Page text –
============================================================

Graduate school dispatch no. 2: free groups

1

I’m in the second year of my masters (whew!) and I’m currently taking a seminar course where my professor asked me to present at the end of the term a paper on universal quadratic forms (after a paper I had written a year ago for my number theory class). At the same time, I am trying to brush up on my algebra and thus decided to start learning some Galois theory (the algebra curriculum for the master’s degree at La Salle did not include this) as I am planning to build on my paper and maybe write my thesis on some algebraic number theory topic. (Although to be honest I am still quite clueless at this point.) Besides, my qualifying exams are coming up (I am planning to take them in the next term if all goes well) and was about to start reviewing for it anyway. In any case, I’ve been studying from Aluffi’s Algebra: Chapter 0 and have been enjoying it so far. In particular, even though I’ve already taken a course in algebraic rewriting earlier in the year, the notion of free groups only seemed to click now. (Although again we only ever talked about rewriting systems in that course without particular emphasis on the universal property of free groups and their construction.) This post is basically a rehash of what I’ve learned so far which I write here because of a newfound appreciation for the subject. (I wanted to write about the canonical decomposition of a group homomorphism — another topic I’ve recently gained an appreciation for — but I think I’ll save that for another post.)

2

The group $F(X)$ is a free group on the set $X$ (or alternatively, we say that $F(X)$ is free on $X$) if there is a set function $\iota: X \to F(X)$ such that for any group $G$ and any set function $\varphi: X \to G$, there exists a unique group homomorphism $\Phi: F(X) \to G$ such that $\Phi \circ \iota = \varphi$, i.e., the following diagram commutes:

This means that every function from a set $X$ to a group $G$ can be decomposed into a function from $X$ to $F(X)$ followed by a homomorphism from $F(X)$ to $G$. Writing $F(X)$ is purely a notational convenience, to remind us that the group is free on $X$. If such a group exists, it is unique up to isomorphism. Consider for example a set $X$ and a set $G$ and suppose that $F_1$ and $F_2$ are groups satisfying the universal property in our definition. Then because $F_1$ is free on $X$ and $F_2$ is a group (and vice versa), we have:

where $\Phi$ and $\Psi$ are group homomorphisms whose existence is guaranteed by the universal property for $F_1$ and $F_2$, respectively. We then have $\Phi \circ \iota_1 = \iota_2 \quad \text{and} \quad \Psi \circ \iota_2 = \iota_1.$ Substituting $\iota_1$ in the first equation with $\Psi \circ \iota_2$ (and vice versa) gives us $\Phi \circ \Psi \circ \iota_2 = \iota_2 \quad \text{i.e.,} \quad \Phi \circ \Psi = \operatorname{id}_{F_2}$ and $\Psi \circ \Phi \circ \iota_1 = \iota_1 \quad \text{i.e.,} \quad \Psi \circ \Phi = \operatorname{id}_{F_1}.$ That is $\Phi$ and $\Psi$ are inverses of each other, so $F_1$ and $F_2$ are isomorphic.

============================================================

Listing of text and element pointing
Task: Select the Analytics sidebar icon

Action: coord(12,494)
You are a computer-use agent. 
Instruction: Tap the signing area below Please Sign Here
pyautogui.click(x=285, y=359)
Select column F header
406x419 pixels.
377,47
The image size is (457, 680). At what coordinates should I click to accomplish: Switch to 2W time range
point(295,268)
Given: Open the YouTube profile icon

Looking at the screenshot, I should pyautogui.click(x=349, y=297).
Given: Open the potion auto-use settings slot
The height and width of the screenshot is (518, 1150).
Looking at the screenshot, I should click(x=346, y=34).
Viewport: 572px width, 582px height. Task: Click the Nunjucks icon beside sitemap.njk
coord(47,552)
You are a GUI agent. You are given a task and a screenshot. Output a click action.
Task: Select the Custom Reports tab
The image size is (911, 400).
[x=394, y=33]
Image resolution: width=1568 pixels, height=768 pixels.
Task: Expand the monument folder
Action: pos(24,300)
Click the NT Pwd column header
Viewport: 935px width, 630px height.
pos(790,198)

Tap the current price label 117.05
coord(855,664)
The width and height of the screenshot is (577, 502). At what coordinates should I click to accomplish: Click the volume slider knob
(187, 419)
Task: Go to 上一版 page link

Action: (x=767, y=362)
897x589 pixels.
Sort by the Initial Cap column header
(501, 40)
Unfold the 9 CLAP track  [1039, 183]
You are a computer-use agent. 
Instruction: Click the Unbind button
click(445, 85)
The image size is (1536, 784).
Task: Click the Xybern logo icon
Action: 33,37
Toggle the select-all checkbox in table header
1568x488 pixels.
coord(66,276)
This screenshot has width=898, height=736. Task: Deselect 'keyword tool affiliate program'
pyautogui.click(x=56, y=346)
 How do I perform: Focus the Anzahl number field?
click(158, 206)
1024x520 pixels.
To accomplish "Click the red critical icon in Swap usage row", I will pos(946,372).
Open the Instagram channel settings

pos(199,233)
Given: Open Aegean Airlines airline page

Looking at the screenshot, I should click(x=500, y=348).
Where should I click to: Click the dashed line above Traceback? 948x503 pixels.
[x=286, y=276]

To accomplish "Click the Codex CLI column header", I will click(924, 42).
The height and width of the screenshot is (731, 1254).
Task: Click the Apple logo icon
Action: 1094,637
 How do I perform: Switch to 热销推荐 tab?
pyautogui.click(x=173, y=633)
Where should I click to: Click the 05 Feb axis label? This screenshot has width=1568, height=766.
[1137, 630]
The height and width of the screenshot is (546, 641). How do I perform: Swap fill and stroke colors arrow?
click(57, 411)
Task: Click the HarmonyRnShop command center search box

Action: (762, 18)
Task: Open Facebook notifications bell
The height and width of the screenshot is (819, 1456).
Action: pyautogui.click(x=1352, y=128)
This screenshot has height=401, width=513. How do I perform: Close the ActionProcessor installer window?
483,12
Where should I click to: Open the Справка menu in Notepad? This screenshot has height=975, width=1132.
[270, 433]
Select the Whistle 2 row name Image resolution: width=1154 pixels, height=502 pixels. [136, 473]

============================================================

Set task – Reproduce the post on free groups word for word, starting with "where $\Phi$ and" and going on through "and $F_2$ are isomorphic.". The listing comes from a different source than the post on free groups.

Response –
where $\Phi$ and $\Psi$ are group homomorphisms whose existence is guaranteed by the universal property for $F_1$ and $F_2$, respectively. We then have $\Phi \circ \iota_1 = \iota_2 \quad \text{and} \quad \Psi \circ \iota_2 = \iota_1.$ Substituting $\iota_1$ in the first equation with $\Psi \circ \iota_2$ (and vice versa) gives us $\Phi \circ \Psi \circ \iota_2 = \iota_2 \quad \text{i.e.,} \quad \Phi \circ \Psi = \operatorname{id}_{F_2}$ and $\Psi \circ \Phi \circ \iota_1 = \iota_1 \quad \text{i.e.,} \quad \Psi \circ \Phi = \operatorname{id}_{F_1}.$ That is $\Phi$ and $\Psi$ are inverses of each other, so $F_1$ and $F_2$ are isomorphic.